Все знали, что Виктор — воображаемый жених Корнелии — не появляется уже какой десяток лет, чтобы спасти ее от трудностей и унижений, и, чем дольше он не появляется, тем вернее повышается ею в чине. Когда-то он был простым сержантом, а теперь уже стал генералом и сказочным героем. Это ожидание поддерживало ее в жизни, но в конце концов привело к тихому помешательству. Даже Титания не верила больше в его реальное существование.

Впрочем, теперь она была погружена в другие раздумья: что лучше — хвастаться тем, что она родня Карлику, одному из самых важных в городе людей (она даже и не представляла себе, насколько он важен), и защищать его гордо и достойно или предпочесть добрые отношения с этой щедрой кухаркой, у которой всегда найдется кусок хлеба и другая еда — надо лишь уметь слушать ее, не перебивая и с видимым вниманием.

Титания избрала путь практический: слишком много трудностей испытала она на своем веку. Была она существом скромным и жила, как птичка небесная, сегодняшним днем, раньше ей и в голову не приходило хвастаться знаменитым племянником. Упомянула она о нем просто так — к слову пришлось. Может, когда и попросить у него чего при случае, но, если он и откажет, не очень-то она рассердится. У нее — своя дорога. И она лишь смиренно дала понять, что передаст слова Корнелии племяннику, но не спросила, чем это Карлик так разгневал кухарку. Социальная подоплека речей Корнелии ускользнула от нее начисто.

Таким образом, Титания увеличила собой число тех немногих людей, для которых Карлик был не бог весть как важен, а сам он оказался презираем и молчаливо предан на кухне своего собственного адъютанта, где не переносили выскочек.

Однако Корнелии хотелось подтвердить свое отношение еще и поступком. Оглядевшись вокруг, она твердо сказала Григоре:

— Иди в дом. Я принесу тебе еду туда. По крайней мере не будешь есть за одним столом с теткой Карлика, А уж что господин Пауль делает — то его забота.

Григоре поднялся и вышел, зная, что сопротивляться бесполезно; было жалко покидать приятное и душистое тепло кухни. К тому же очень хотелось есть. Он со всех сторон слышал о Карлике и, несмотря на свою погруженность в «релятивистскую философию», был не прочь узнать о нем побольше, как и о лондонском детективе Томе Старке.

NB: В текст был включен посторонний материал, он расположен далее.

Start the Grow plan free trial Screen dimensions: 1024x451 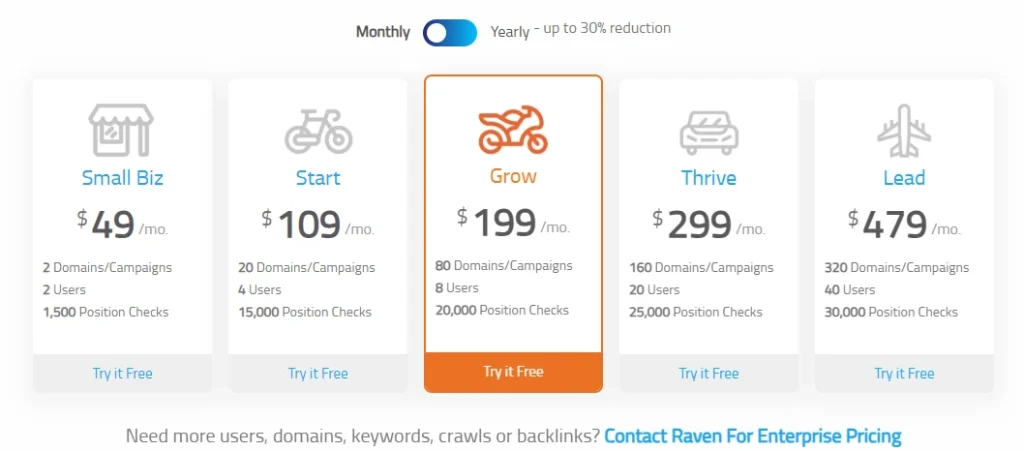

Послеобеденное время Григоре особенно любил. Уединившись в укромном уголке, он погружался в чтение; героями книг были иногда выдуманные персонажи, а иногда и исторические деятели. Книги давали простор его воображению, которое рисовало ему себя похожим на этих героев. Все события касались и его, он был замешан во все перипетии книжного мира, сложного и таинственного, но совсем не страшного. Скорее заманчивого, возбуждающего любопытство. Он немного страдал от того, что еще не дорос, чтобы принимать участие в великих деяниях, он мог об этом только читать и мечтать. Его увлекали бурные события, нетерпеливые герои (каким был и он сам), живые диалоги, звонкие фразы. Потому что Григоре надоело только созерцать и узнавать. Его охватило желание действовать, правда, этого почему-то никто не замечал, да и замечать-то было некому.

В тот день Григоре взял в руки книгу в желтой обложке с блестящими, приятно пахнувшими страницами, напоминавшими запах книг из библиотеки взрослых. Он приобрел ее совсем недавно. Читать ее было скучновато. Впрочем, он находил некоторое удовольствие в помпезном, тяжеловесном слоге, полагая, что он серьезный юноша, читающий серьезную книгу совсем как взрослый. Ведь, возможно, он станет и ученым, а может, и изобретателем или лондонским детективом, вроде Тома Старка. Между Амундсеном, Томом Старком и Пасте́ром было трудно сделать выбор. Только значительно позже, к шестнадцати годам, он надолго полюбил одного героя, ставшего для него образцом для подражания; его звали Андрей Болконский.

Он совсем заскучал над интригами жирондистов, подручных Лафайета, несколько оживился, следя за тайными мотивами действий Робеспьера, которого автор книги, Карлейль (это была «Французская революция»), называл «человеком, зеленоватым, как море». В какой-то момент он, стыдясь, перескочил через сто страниц и со значительно большим интересом прочел описание казни Луи Капета.

На Гревской площади оглушительно били барабаны, толпа окружила эшафот — та самая толпа, которая некогда бурно приветствовала короля, теперь с удовлетворением, хоть и с некоторым испугом, смотрела на казнь. Возможно, что-то случилось, возможно, здесь был знак свыше, потому что был убит, правда не впервые в истории, помазанник божий, поставленный над людьми. Однако ничего не произошло, речь шла просто о гражданине Капете, толстом и вполне достойном человеке, который решил красиво умереть, хотя прожил ничем не примечательную и довольно неприглядную жизнь.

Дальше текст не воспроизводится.